CTX Home Gyms claims that the average owner uses only 30% of purchased equipment regularly. That number comes from a commercial seller, so treat it with caution — their customer base may self-select for regret. But even if the real number is 40% or 50%, the pattern holds: a significant chunk of what people buy sits unused.

Meanwhile, 84% of experienced owners in the Garage Gym Experiment survey built their gym one piece at a time. That figure comes from a survey of Instagram followers of a home gym enthusiast account — not a random sample — but it is directionally consistent with the idea that experienced buyers learn to add incrementally. They buy a rack, use it, figure out what they need next, and add incrementally.

If you are starting fresh, buy a power rack, a quality barbell, a set of plates, and an adjustable bench. That is enough to run a full-body strength program for months. Add equipment only when you can identify a movement you genuinely cannot do with what you have. This approach not only saves money but also helps you understand what you actually need. For a broader look at what fits different constraints, the Best Home Exercise Equipment: A Constraint-Based Buying Guide for 2026 is worth reading alongside this.

A Pre-Purchase Checklist

Every mistake above shares a single root cause: the buyer jumped straight to product selection without first diagnosing their space, budget, usage patterns, and long-term costs. Here is a short checklist that operationalizes what the numbers tell us. Go through it before you buy anything.

  1. Measure your space with exact dimensions: floor area, ceiling height, doorway width, clearance for a loaded barbell on bench press. Write down the numbers and compare them against the equipment specs.
  2. Set a budget that allocates at least $300–400 for a quality barbell (190k+ PSI tensile strength, solid warranty). Do not compromise here.
  3. For any smart gym or subscription-based equipment, calculate the total cost of ownership at 2, 5, and 10 years. Factor in cancellation likelihood. If you are not sure you will use guided workouts for years, prioritize hardware with a free or low-cost membership option.
  4. Plan to build incrementally.

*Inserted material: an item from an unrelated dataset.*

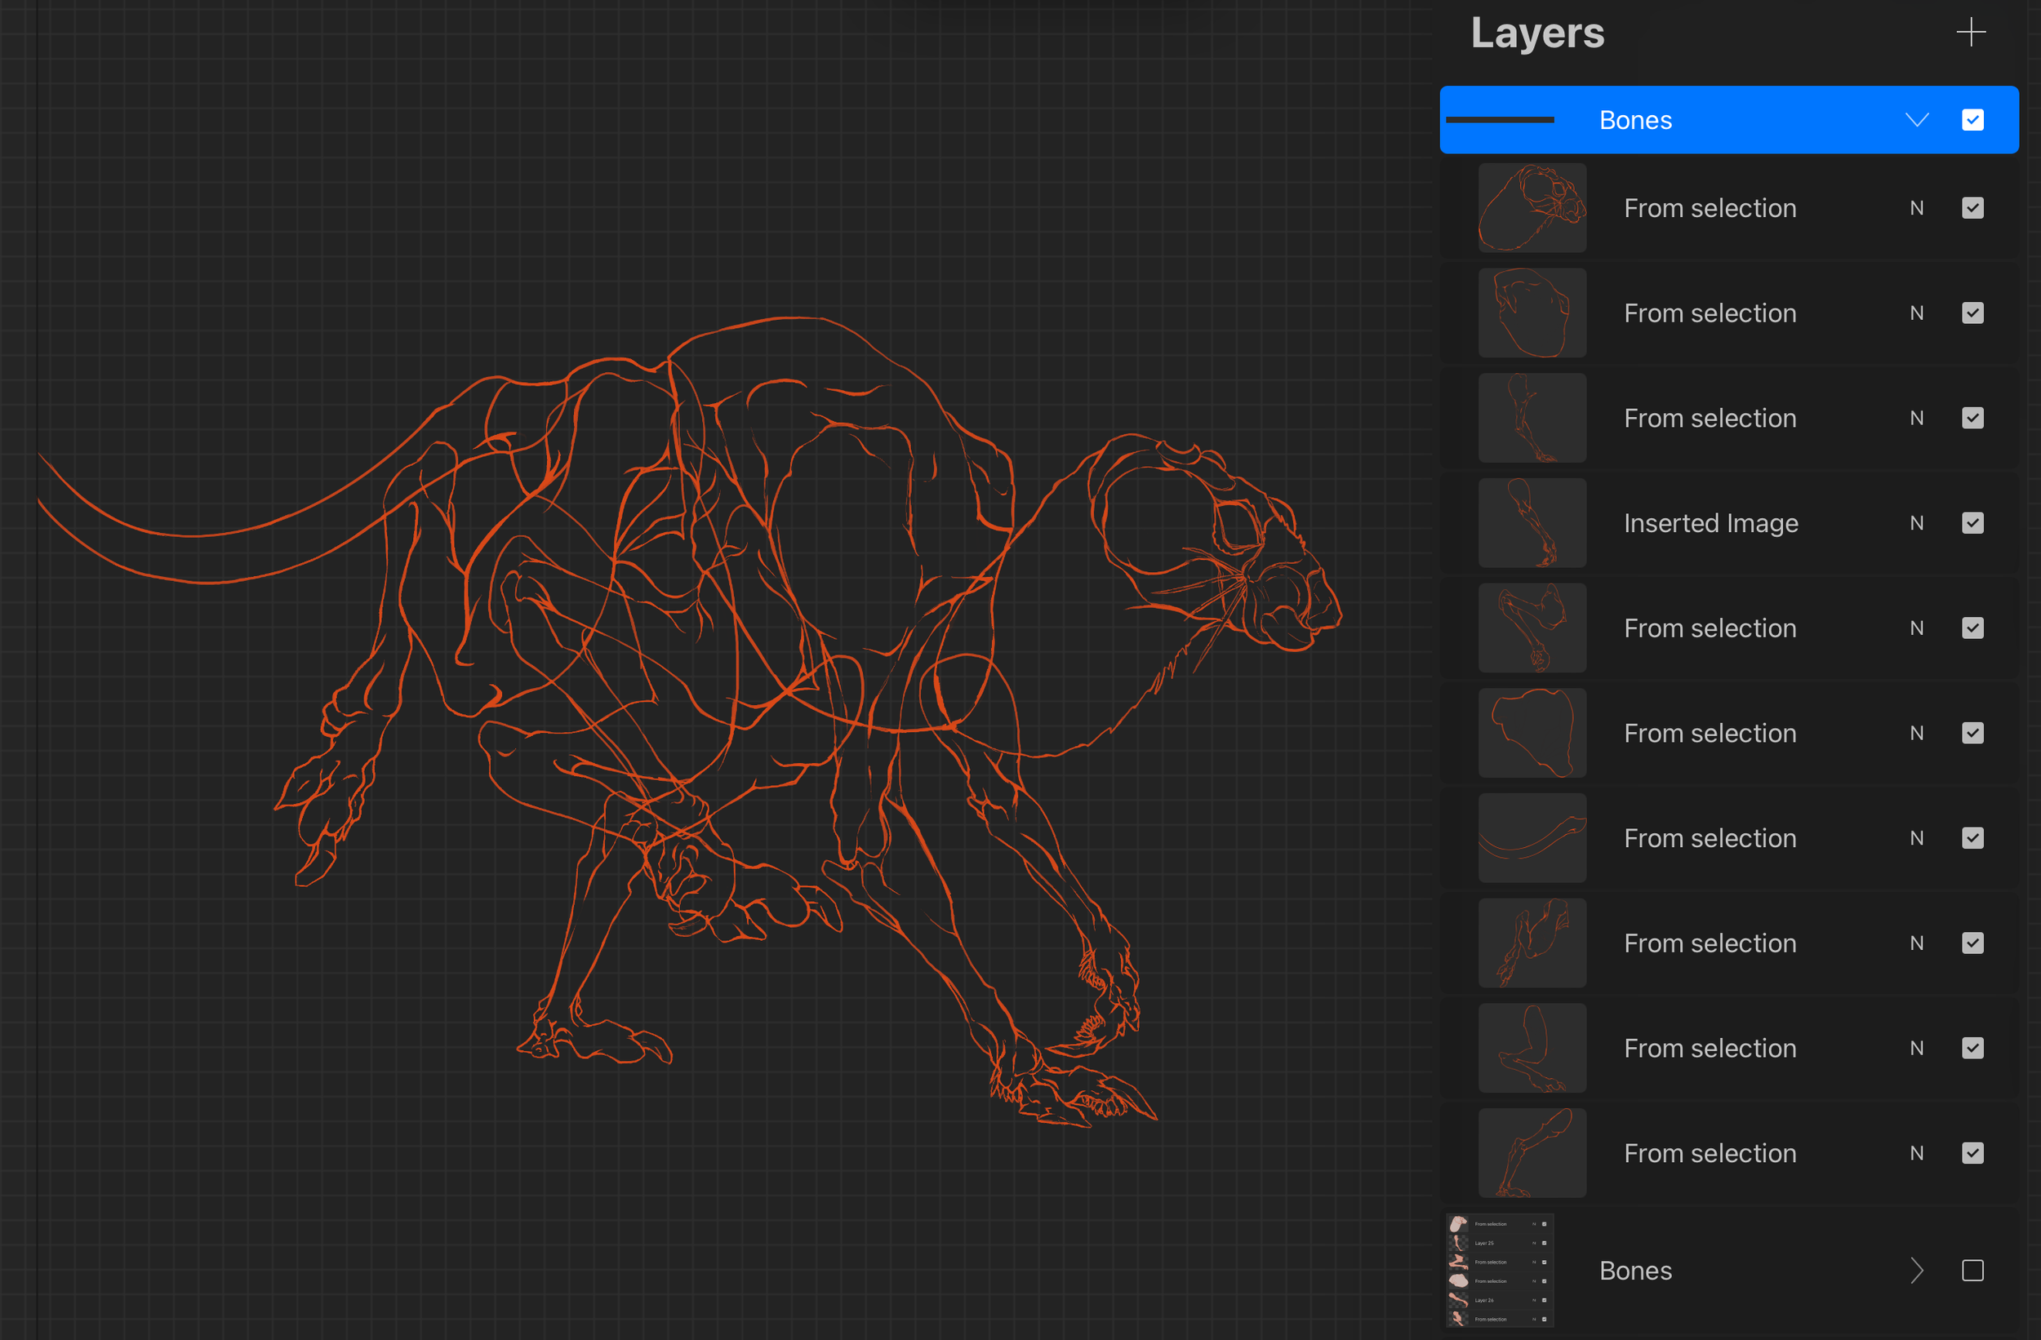This screenshot has height=1340, width=2041.
Task: Hide the topmost From selection layer
Action: (x=1972, y=207)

Start with a power rack, barbell, bench, and plates. Add equipment one piece at a time as you identify actual gaps in your training.

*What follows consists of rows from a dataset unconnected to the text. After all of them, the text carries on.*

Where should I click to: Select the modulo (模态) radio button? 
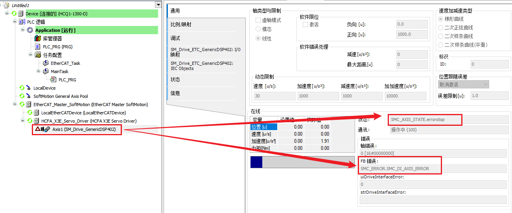click(x=258, y=29)
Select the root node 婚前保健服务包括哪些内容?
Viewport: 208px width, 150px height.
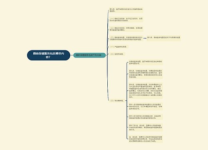coord(49,55)
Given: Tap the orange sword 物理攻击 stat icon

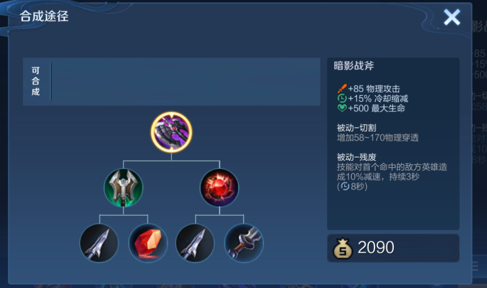Looking at the screenshot, I should click(x=342, y=89).
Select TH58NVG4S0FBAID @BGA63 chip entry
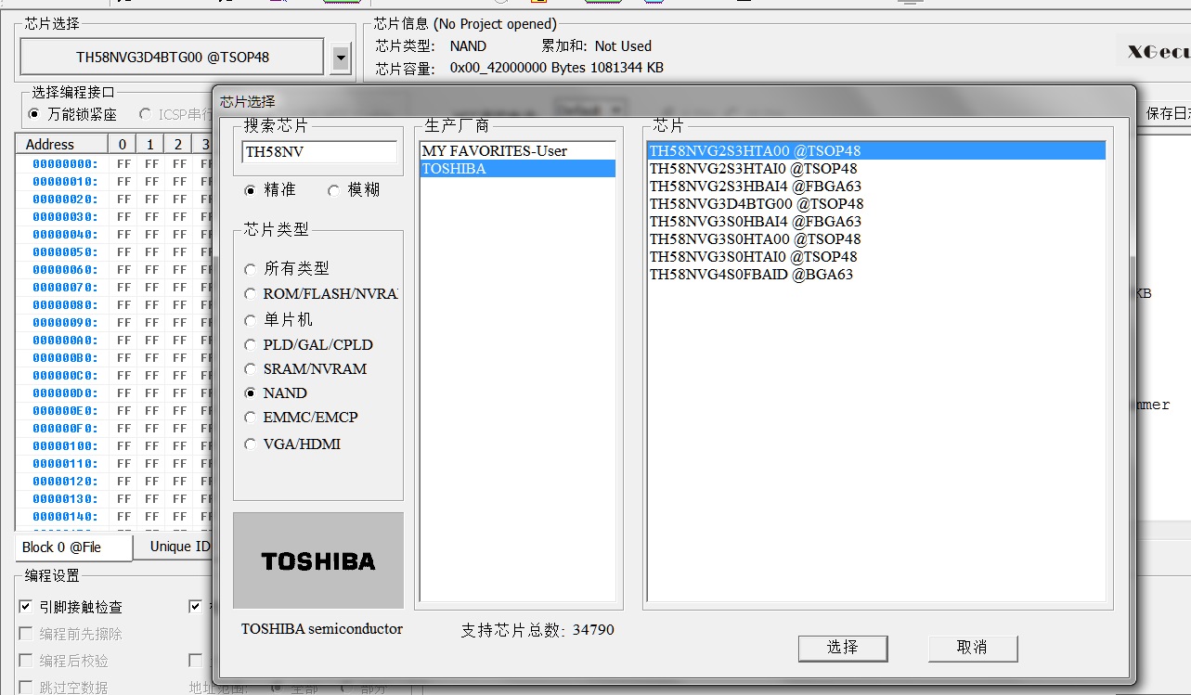The width and height of the screenshot is (1191, 695). 750,275
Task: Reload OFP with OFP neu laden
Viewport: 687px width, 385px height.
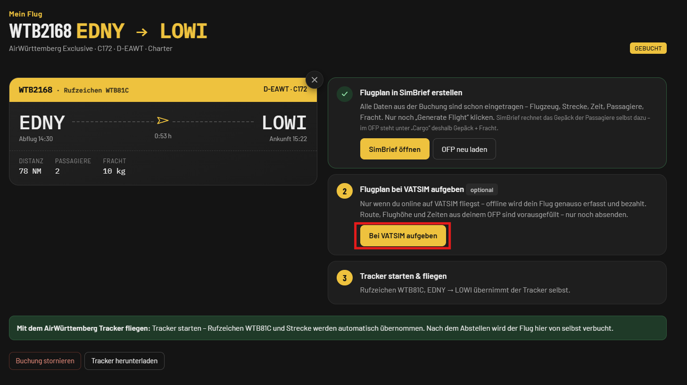Action: (x=464, y=149)
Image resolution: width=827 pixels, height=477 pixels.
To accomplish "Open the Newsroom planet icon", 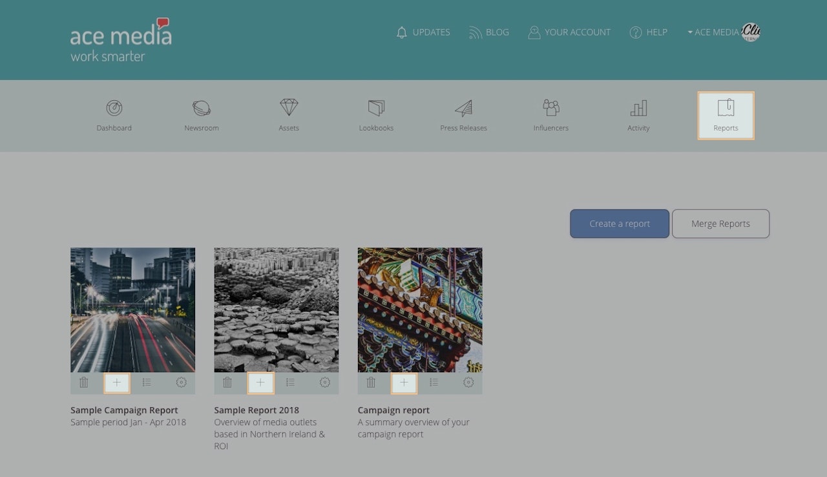I will (x=202, y=108).
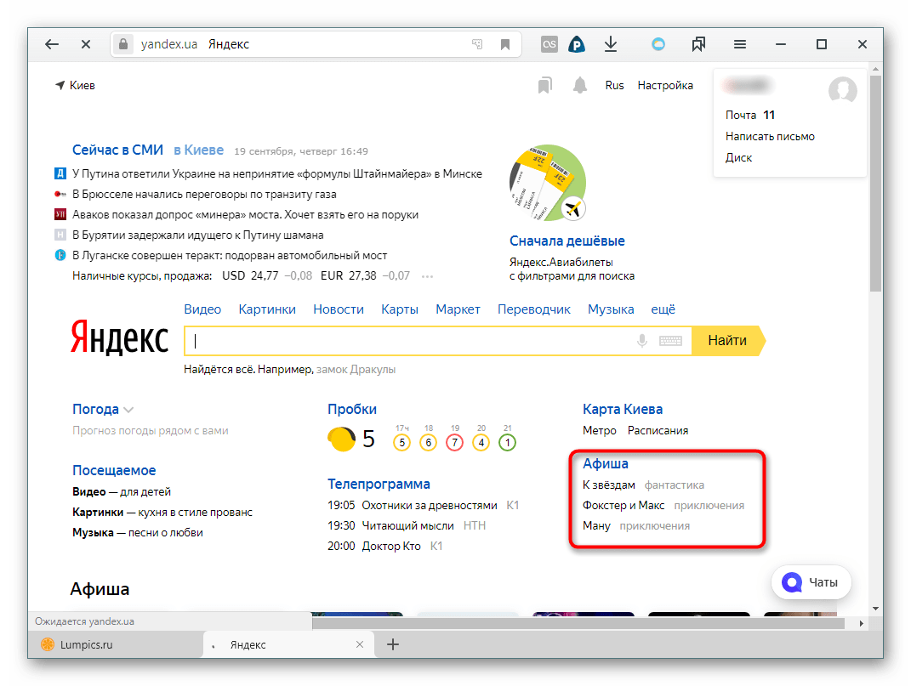Viewport: 911px width, 686px height.
Task: Open the on-screen keyboard icon
Action: click(x=670, y=341)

If you are completely new to home workouts, the How to Start Working Out at Home: A Beginner's Guide is a good next step. For a structured way to match equipment to your specific constraints, the Home Gym Equipment Decision Framework provides a more detailed path.

The numbers are clear. The regret is predictable. The only step that truly matters is the one you take before you open your wallet.